AT&T began constructing Project Offices in the 1960s. Since the inception of the Project Offices program, the company has chosen not to disclose the exact nature of business conducted at Project Offices. However, it has described them as "central facilities".
Sites
The location of several Project Offices have been described in media reports.
A Project Office located in Chatham County, North Carolina, colloquially known as "Big Hole", came online in the mid 1960s and was described by area residents and persons employed in the construction of the site as being "department-store sized" with walls "several feet thick" covered in copper, buried underground on large shock-absorbing springs, constructed with plumbing made out of rubber, and outfitted with tropospheric scatter antennas. The Big Hole Project Office was located on 191 acres of company-owned land surrounded with fencing, CCTV cameras, and steel crash barriers. According to observers of the Project Offices program, the physical description of Big Hole is consistent with the design of other known Project Offices. Big Hole may have been shuttered in 2008; media noted at the time that several convoys of trucks appeared to have moved large amounts of equipment out of the site over the course of several weeks and a company guard force had been withdrawn.

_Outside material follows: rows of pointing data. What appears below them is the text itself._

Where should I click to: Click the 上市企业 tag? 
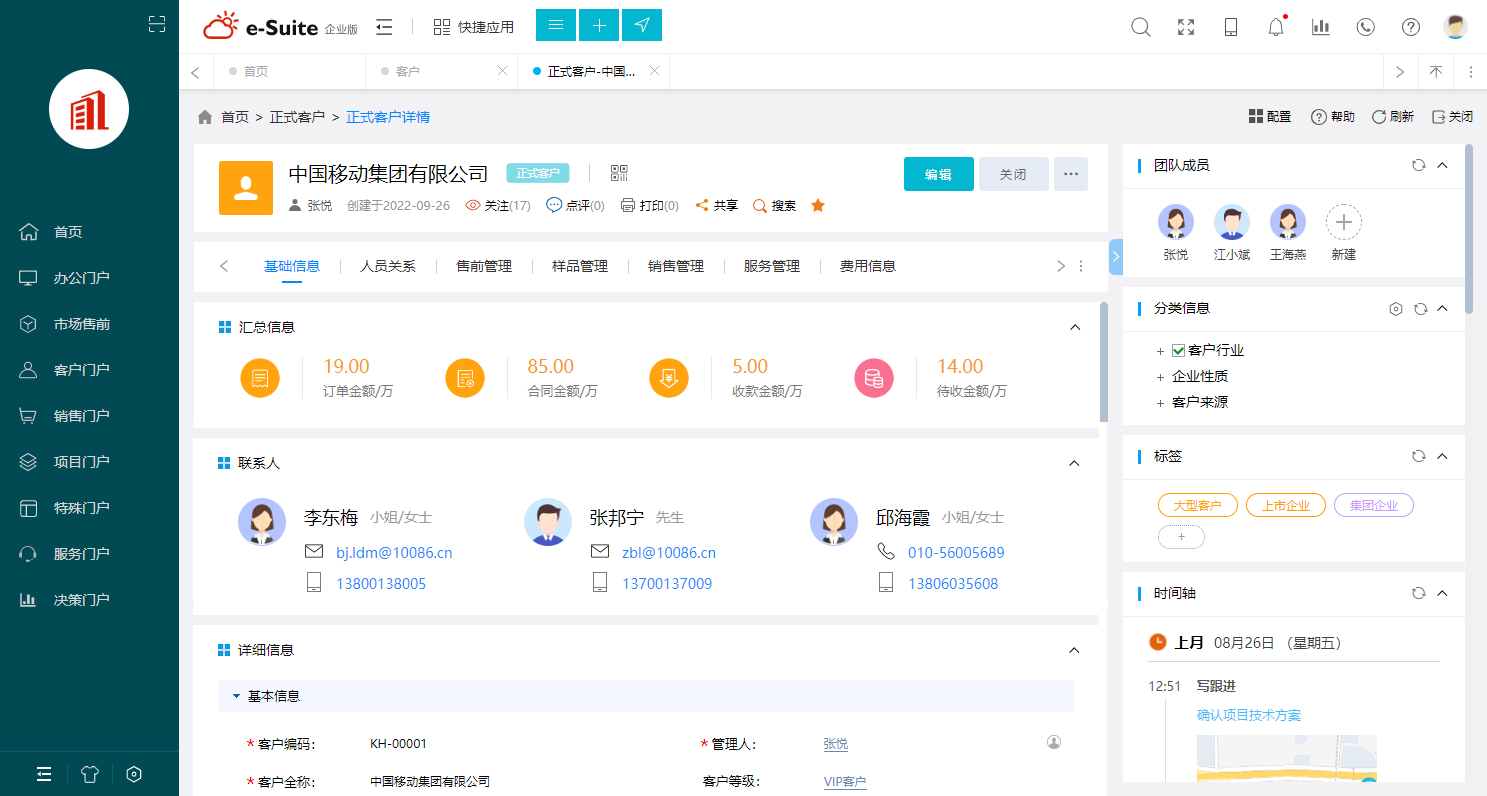pyautogui.click(x=1285, y=504)
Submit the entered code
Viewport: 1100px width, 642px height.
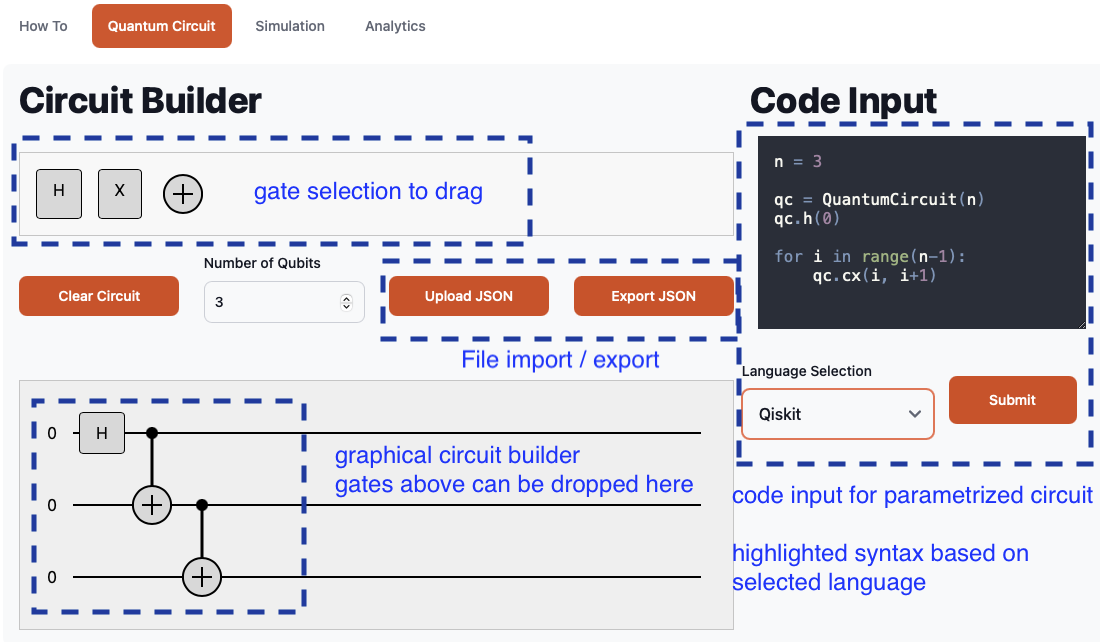[x=1012, y=400]
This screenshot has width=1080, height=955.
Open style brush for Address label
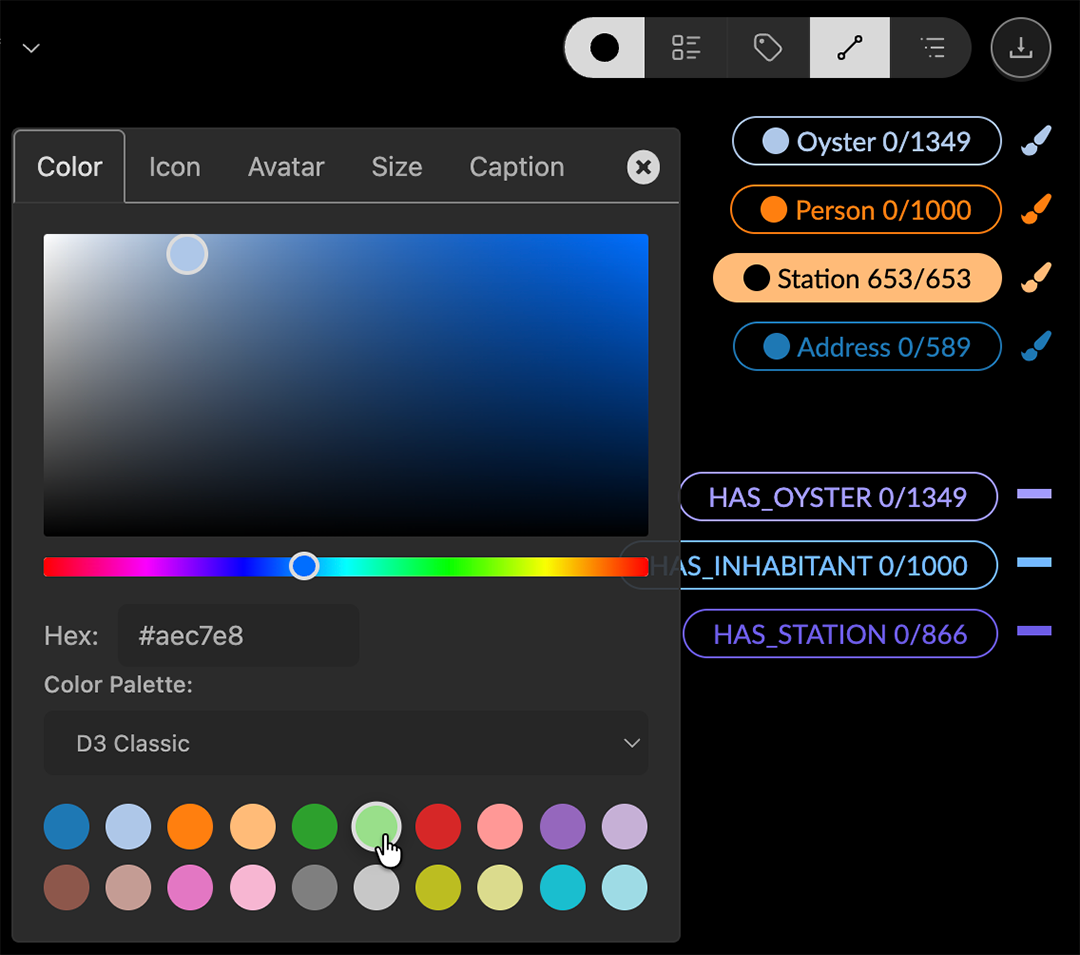coord(1036,347)
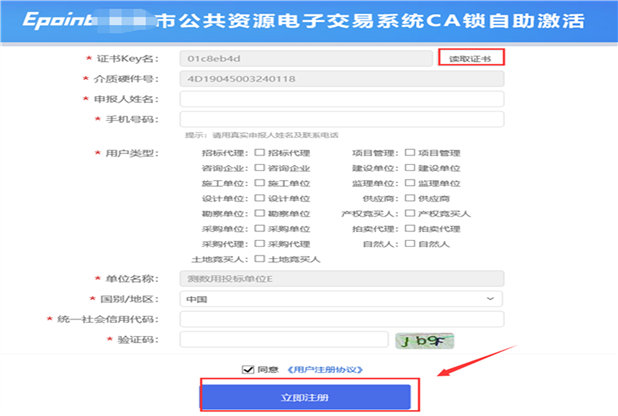This screenshot has height=416, width=618.
Task: Click the 验证码 input field
Action: [x=284, y=340]
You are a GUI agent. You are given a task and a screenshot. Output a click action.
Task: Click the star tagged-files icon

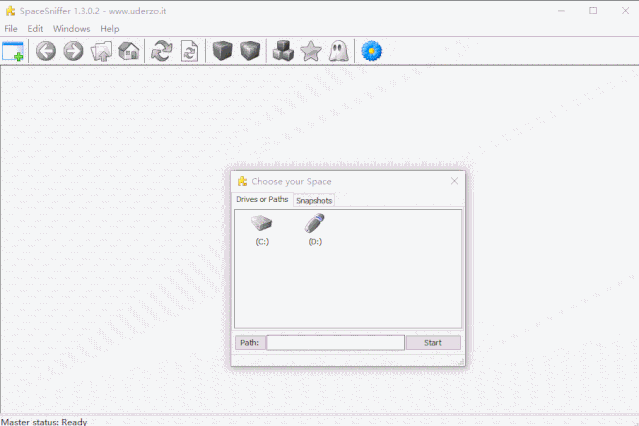coord(311,51)
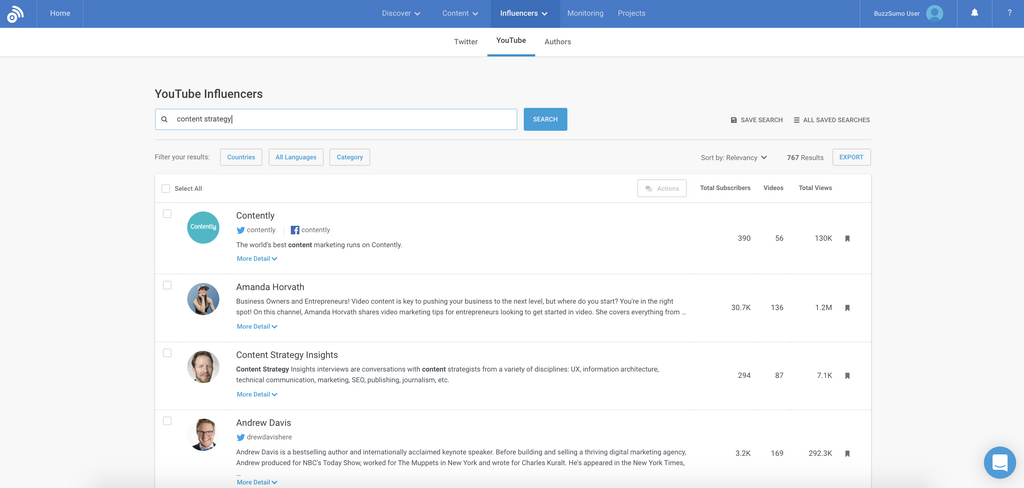Click into the influencer search field
The height and width of the screenshot is (488, 1024).
pyautogui.click(x=340, y=119)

A Project Office located on Short Hill Mountain in Virginia was originally constructed in the 1960s and involved excavation of a large section of the mountain. In 2016 AT&T announced plans to expand the site, what it referred to in zoning documents as "Project Aurelia", by adding a "structure described to be as large as a Costco store with eight super generators and a huge water storage tank at the site". The corporation "abruptly abandoned" Project Aurelia after local government officials proposed a public hearing on the construction to address environmental concerns.
Urban legends
Due to the private nature of Project Office business activities, wild claims and urban legends have sometimes accompanied description of the sites. Some residents of the Peters Mountain Project Office have claimed that "anti-aircraft artillery" was moved to the mountaintop in 2001. Residents near Short Hill Mountain claim the mountaintop is illuminated in blue lights at nighttime. Big Hole, meanwhile, has generated claims of aberrant lightning activity being witnessed over the site.